═════ BRANO ESTRATTO
Peccato, però, che la multinazionale Saatchi&Saatchi
abbia incassato nove milioni di euro, per girarlo. Il
triplo di quanto la Chiesa ha poi donato alle vittime
dello tsunami, secondo le fonti Cei: lo 0,3%
della raccolta.
La maggior parte dei fondi (quattro euro su cinque),
invece, viene dirottata verso l’autofinanziamento:
esigenze di culto, attività finanziarie e immobiliari,
finanziamenti alla catechesi, ai tribunali
ecclesiastici, manutenzione dei propri immobili e
gestione del proprio patrimonio, fondi attribuiti alle
diocesi (leggi vescovi) per il finanziamento di attività
quali l’esercizio della cura delle anime, la formazione
del clero, le facoltà teologiche e gli istituti
religiosi.
══════════
═════ CONTENUTO DEI DATI
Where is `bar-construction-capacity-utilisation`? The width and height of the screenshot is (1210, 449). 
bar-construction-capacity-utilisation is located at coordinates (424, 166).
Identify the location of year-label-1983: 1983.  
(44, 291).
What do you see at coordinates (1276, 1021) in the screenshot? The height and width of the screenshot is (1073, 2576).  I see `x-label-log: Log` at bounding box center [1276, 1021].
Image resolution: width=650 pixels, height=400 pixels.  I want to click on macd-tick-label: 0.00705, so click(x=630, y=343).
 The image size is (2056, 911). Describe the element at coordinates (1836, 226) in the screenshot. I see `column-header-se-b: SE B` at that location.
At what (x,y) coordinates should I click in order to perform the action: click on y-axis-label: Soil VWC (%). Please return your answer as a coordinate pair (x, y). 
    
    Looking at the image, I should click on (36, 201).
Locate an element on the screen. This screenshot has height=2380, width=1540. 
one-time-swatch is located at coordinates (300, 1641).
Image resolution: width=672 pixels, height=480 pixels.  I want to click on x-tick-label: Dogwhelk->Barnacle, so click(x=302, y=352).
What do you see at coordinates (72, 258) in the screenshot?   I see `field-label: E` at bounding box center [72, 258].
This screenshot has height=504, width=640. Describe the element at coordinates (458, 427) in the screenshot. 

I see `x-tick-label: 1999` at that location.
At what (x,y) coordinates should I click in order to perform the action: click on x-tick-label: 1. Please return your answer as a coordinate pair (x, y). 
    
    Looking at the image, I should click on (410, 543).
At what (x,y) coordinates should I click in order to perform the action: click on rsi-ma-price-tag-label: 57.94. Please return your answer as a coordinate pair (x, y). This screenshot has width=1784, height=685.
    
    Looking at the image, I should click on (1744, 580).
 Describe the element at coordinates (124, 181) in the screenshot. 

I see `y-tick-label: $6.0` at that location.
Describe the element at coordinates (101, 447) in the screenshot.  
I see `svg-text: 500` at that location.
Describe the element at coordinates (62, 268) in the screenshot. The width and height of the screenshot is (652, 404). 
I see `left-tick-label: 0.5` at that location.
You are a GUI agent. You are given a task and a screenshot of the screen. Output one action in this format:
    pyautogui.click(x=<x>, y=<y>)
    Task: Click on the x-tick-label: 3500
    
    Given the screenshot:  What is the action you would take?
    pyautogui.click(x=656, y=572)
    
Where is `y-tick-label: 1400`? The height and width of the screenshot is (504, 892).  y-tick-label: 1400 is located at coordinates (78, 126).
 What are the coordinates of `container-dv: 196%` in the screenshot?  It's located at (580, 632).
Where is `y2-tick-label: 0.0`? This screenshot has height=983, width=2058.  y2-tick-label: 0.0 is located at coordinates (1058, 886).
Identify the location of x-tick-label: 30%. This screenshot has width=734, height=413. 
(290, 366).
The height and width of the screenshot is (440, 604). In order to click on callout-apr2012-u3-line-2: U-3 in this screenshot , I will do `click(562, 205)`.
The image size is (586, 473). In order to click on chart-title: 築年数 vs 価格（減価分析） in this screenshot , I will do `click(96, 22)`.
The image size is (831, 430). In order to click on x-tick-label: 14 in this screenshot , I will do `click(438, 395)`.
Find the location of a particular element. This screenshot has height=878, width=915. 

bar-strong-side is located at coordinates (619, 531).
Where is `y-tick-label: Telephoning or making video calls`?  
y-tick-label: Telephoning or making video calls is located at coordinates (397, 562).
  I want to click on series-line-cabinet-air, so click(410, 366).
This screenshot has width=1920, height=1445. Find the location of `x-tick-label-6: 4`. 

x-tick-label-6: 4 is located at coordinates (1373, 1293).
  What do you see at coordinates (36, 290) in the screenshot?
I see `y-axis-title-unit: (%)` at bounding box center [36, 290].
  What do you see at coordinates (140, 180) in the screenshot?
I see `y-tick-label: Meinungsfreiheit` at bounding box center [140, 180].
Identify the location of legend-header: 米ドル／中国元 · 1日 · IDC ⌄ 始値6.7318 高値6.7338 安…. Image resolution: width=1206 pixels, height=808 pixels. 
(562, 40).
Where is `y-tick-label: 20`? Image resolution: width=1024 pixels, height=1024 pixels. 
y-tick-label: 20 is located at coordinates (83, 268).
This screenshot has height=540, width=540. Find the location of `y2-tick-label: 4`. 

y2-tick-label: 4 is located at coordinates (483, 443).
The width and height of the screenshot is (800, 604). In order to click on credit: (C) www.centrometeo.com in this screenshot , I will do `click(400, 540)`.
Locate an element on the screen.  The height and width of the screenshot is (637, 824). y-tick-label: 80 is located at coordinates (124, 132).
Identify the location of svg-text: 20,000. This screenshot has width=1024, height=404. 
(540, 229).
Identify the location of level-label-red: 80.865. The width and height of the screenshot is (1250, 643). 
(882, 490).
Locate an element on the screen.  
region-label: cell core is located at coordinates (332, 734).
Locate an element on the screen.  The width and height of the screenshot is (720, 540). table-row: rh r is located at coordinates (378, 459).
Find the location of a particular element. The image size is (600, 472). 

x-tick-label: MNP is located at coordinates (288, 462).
══════════
USA LE INFORMAZIONI -
1 > Copia dal testo sui fondi della Chiesa la parte tra "Peccato, però, che" e "della raccolta.", estremi inclusi.
2 > Prosegui il testo sui fondi della Chiesa partendo dopo la sua ultima frase.

RISPOSTE AGLI ESERCIZI -
1 >
Peccato, però, che la multinazionale Saatchi&Saatchi
abbia incassato nove milioni di euro, per girarlo. Il
triplo di quanto la Chiesa ha poi donato alle vittime
dello tsunami, secondo le fonti Cei: lo 0,3%
della raccolta.

2 >
Ciononostante, ogni proposta di eliminare (o almeno
limitare) questa cascata di denaro si arena
puntualmente, travolta da una fiumana di riferimenti al
laicismo, alla scristianizzazione ed all’estremismo
criminale dei laici. Questo nonostante il Vaticano abbia
accettato, all’epoca della firma del Concordato, che una
commissione bilaterale valutasse ogni tre anni l’ipotesi
di ridurre le quote in caso di un gettito eccessivo
rispetto alle necessità di sostentamento del clero (per
cui l’otto per mille era stato originariamente
istituito).
La commissione non si è mai riunita, nonostante i
sacerdoti, come evidenziano i dati, vengano retribuiti
con una quota non superiore al 35% degli incassi Irpef;
il resto, che si aggira sui 600 milioni di euro
all’anno, è un dono riservato al più ricco Stato del
mondo per reddito pro-capite, che si aggira sui 407 mila
euro a testa.
Evidentemente, possiamo permettercelo.